Saved entries from a collection:
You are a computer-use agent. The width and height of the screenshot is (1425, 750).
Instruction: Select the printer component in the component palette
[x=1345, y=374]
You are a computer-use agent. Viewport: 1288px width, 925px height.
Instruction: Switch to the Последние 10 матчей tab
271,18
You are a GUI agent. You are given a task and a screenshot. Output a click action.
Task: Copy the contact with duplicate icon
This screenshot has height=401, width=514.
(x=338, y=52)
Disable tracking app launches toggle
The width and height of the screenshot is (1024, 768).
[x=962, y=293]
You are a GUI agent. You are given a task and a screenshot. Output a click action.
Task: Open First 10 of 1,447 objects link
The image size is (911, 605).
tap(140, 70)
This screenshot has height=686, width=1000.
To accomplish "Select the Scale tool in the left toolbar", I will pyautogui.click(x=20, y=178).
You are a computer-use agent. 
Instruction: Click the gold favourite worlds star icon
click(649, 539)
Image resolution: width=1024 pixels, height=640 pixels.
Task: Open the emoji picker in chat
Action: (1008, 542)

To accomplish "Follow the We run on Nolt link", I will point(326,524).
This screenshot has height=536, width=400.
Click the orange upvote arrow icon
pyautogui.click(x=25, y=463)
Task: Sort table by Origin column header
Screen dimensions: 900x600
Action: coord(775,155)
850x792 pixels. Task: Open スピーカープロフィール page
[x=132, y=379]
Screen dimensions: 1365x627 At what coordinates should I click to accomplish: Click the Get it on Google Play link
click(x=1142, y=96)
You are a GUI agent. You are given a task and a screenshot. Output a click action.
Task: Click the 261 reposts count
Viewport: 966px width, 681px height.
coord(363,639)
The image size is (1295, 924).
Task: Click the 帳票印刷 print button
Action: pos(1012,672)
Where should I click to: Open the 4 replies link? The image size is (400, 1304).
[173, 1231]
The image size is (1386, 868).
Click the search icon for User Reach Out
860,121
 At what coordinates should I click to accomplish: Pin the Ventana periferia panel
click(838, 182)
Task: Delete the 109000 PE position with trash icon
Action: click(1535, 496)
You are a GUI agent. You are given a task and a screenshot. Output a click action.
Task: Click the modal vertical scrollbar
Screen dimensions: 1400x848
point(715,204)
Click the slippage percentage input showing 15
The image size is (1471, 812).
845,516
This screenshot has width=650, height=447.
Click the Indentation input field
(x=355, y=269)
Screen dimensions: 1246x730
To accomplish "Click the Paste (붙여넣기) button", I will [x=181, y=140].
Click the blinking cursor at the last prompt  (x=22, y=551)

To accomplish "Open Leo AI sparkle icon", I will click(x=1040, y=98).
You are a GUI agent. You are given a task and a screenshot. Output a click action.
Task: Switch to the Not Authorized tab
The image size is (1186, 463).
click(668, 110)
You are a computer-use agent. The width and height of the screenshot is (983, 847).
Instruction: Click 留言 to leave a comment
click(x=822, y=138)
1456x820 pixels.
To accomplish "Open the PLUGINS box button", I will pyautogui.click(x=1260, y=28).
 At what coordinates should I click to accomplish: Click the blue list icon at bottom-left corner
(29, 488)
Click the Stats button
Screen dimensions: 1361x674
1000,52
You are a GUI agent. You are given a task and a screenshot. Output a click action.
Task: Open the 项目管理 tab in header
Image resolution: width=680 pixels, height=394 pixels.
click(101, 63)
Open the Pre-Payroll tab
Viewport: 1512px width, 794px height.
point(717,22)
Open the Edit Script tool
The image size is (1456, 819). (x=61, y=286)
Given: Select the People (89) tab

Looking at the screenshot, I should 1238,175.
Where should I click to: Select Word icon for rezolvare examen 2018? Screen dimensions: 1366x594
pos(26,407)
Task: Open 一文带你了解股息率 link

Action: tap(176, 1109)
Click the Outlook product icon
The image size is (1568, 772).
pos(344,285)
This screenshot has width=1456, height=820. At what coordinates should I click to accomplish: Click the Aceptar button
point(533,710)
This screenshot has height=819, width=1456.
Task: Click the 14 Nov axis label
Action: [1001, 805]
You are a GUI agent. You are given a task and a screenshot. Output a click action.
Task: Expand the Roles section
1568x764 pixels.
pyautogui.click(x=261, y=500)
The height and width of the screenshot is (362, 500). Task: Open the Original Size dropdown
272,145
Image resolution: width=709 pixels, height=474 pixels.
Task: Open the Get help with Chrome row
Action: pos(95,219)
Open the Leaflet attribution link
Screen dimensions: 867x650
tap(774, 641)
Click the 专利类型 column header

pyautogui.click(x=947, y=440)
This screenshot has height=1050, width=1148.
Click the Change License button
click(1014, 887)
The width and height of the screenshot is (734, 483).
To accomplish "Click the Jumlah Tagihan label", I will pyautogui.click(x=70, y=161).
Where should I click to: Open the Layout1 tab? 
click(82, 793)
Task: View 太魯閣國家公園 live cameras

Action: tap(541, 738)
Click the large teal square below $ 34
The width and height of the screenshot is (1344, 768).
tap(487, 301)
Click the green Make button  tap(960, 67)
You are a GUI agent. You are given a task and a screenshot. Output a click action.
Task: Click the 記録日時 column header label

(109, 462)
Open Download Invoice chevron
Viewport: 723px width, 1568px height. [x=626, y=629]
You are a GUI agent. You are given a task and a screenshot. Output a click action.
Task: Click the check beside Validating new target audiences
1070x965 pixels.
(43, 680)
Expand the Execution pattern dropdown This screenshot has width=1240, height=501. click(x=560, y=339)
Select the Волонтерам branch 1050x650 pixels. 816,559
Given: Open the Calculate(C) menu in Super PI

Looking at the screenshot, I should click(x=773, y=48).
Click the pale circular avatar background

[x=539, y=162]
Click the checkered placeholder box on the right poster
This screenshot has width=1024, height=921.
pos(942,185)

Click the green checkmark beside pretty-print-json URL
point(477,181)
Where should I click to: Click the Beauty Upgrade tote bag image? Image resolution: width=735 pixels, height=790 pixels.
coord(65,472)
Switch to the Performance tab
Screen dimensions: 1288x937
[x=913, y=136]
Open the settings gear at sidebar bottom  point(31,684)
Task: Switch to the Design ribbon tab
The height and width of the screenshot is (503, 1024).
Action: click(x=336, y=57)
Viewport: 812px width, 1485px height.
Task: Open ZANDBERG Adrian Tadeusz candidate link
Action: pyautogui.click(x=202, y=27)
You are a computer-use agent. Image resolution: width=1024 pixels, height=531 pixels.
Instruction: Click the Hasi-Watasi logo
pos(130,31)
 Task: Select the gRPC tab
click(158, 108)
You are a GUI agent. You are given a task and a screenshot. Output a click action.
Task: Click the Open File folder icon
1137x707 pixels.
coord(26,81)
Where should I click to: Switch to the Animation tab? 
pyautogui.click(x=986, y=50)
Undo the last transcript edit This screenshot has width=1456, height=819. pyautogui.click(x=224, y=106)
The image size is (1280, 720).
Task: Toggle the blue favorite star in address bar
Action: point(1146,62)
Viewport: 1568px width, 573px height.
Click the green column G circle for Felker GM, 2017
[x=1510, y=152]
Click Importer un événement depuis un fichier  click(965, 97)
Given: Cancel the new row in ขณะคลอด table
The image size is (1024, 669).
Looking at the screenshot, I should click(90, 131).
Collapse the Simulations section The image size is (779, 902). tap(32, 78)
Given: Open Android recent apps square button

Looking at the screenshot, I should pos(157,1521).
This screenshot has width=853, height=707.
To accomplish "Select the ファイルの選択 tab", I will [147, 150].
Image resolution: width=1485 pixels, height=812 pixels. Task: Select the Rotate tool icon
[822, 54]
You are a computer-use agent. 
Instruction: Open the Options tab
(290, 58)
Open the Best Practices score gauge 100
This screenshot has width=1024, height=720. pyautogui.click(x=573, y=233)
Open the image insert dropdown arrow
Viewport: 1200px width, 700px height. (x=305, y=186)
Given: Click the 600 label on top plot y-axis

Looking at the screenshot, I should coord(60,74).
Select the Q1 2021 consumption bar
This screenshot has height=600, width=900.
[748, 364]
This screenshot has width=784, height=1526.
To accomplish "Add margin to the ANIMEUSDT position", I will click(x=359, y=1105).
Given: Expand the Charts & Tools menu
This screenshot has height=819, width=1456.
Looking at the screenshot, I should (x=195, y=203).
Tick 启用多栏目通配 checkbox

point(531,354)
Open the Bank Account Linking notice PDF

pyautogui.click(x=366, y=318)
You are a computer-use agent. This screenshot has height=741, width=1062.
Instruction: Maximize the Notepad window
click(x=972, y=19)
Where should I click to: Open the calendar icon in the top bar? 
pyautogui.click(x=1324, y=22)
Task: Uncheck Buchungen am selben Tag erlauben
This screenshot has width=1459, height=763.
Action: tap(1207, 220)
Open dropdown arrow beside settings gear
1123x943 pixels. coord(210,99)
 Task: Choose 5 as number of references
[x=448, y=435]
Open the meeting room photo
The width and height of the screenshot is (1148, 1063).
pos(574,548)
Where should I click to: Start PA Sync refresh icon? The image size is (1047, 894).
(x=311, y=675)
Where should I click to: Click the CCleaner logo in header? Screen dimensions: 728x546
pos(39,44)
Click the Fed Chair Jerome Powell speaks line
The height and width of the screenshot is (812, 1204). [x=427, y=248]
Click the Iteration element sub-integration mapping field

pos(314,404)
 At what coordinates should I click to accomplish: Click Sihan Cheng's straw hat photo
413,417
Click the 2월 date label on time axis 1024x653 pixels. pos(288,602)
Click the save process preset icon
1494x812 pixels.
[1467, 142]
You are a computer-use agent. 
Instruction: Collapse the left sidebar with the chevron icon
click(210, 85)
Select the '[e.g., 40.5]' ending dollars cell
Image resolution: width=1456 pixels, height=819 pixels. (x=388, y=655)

_Exercise description_
Please write out again the stretch of entries from the line containing "Disable tracking app launches toggle" through the line containing "tap(140, 70)", keeping the requests as they are. Rescale every coordinate in the answers by 1.25 and round each to a whole number, with halves rounded up.

_Result of the task_
Disable tracking app launches toggle
The width and height of the screenshot is (1024, 768).
[x=1203, y=366]
You are a GUI agent. You are given a task and a screenshot. Output a click action.
Task: Open First 10 of 1,447 objects link
The image size is (911, 605).
tap(175, 88)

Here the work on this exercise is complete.